Speaking before the Joint Economic Committee on Wednesday, Erik Paulsen (R-Minn.) reiterated his support for the Republican tax plan that was approved last year.
“Consumer confidence is up, Americans are seeing more take-home pay, many will spend less time preparing their taxes next year, and businesses are paying special bonuses, giving their employees a raise, repatriating offshore earnings, and investing more in the United States again,” Paulsen said in his opening remarks before the committee, which he chairs. “We are in a better place every day as this economy has moved upwards, and it is not because ‘government’ fixed it. It’s because government finally allowed the American people to fix it.”

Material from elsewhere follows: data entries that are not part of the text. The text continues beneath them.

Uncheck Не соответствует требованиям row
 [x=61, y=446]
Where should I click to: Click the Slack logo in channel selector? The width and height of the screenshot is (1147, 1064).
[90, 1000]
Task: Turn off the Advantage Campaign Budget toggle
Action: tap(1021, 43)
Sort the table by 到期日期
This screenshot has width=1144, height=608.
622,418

But economists have suggested that the tax plan will have serious negative impacts. By cutting the corporate tax rate from 35 to 21 percent, the bill adds $1.5 trillion to the federal deficit over the next decade. And while most Americans will see at least some boost in their after-tax earnings over the next several years, those tax cuts expire in 2025. (The corporate tax cuts, by contrast, are permanent.) According to the non-partisan Congressional Budget Office, that means that every American earning less than $75,000 per year will pay more in taxes by 2027.
These long-term effects have congressional Democrats worried, too. Sen. Martin Heinrich of New Mexico, the ranking Democrat on the Joint Economic Committee, said he was less “optimistic” than Paulsen about the tax plan.
“I’m going to be pretty direct,” continued Heinrich. “The tax bill serves special interests and will cost our children dearly for generations. The GOP tax law … jeopardizes our fiscal condition and further tilts the scale in favor of large corporations and especially wealthy individuals. While the law’s impact on economic growth is debatable, the impact on inequality is clear.”
Indeed, the Tax Policy Center has found that 83 percent of the tax cuts in 2027 would go to the top one percent of income earners in the country, and economists broadly agree that the tax bill will exacerbate income inequality.
While Paulsen is right that consumer confidence is high, it’s not at an all-time high. According to the University of Michigan’s consumer sentiment index and the Conference Board’s consumer confidence index, consumer confidence was higher for most of the Clinton administration’s second term.
And as I wrote last week, the bonuses being distributed by some companies are paltry compared to the much larger share of tax savings that companies are pouring into stock buybacks and dividends. Overall, only 13 percent of the savings companies have collected through the tax bill are being invested in workers’ wages, benefits, or bonuses.
Featured image via YouTube.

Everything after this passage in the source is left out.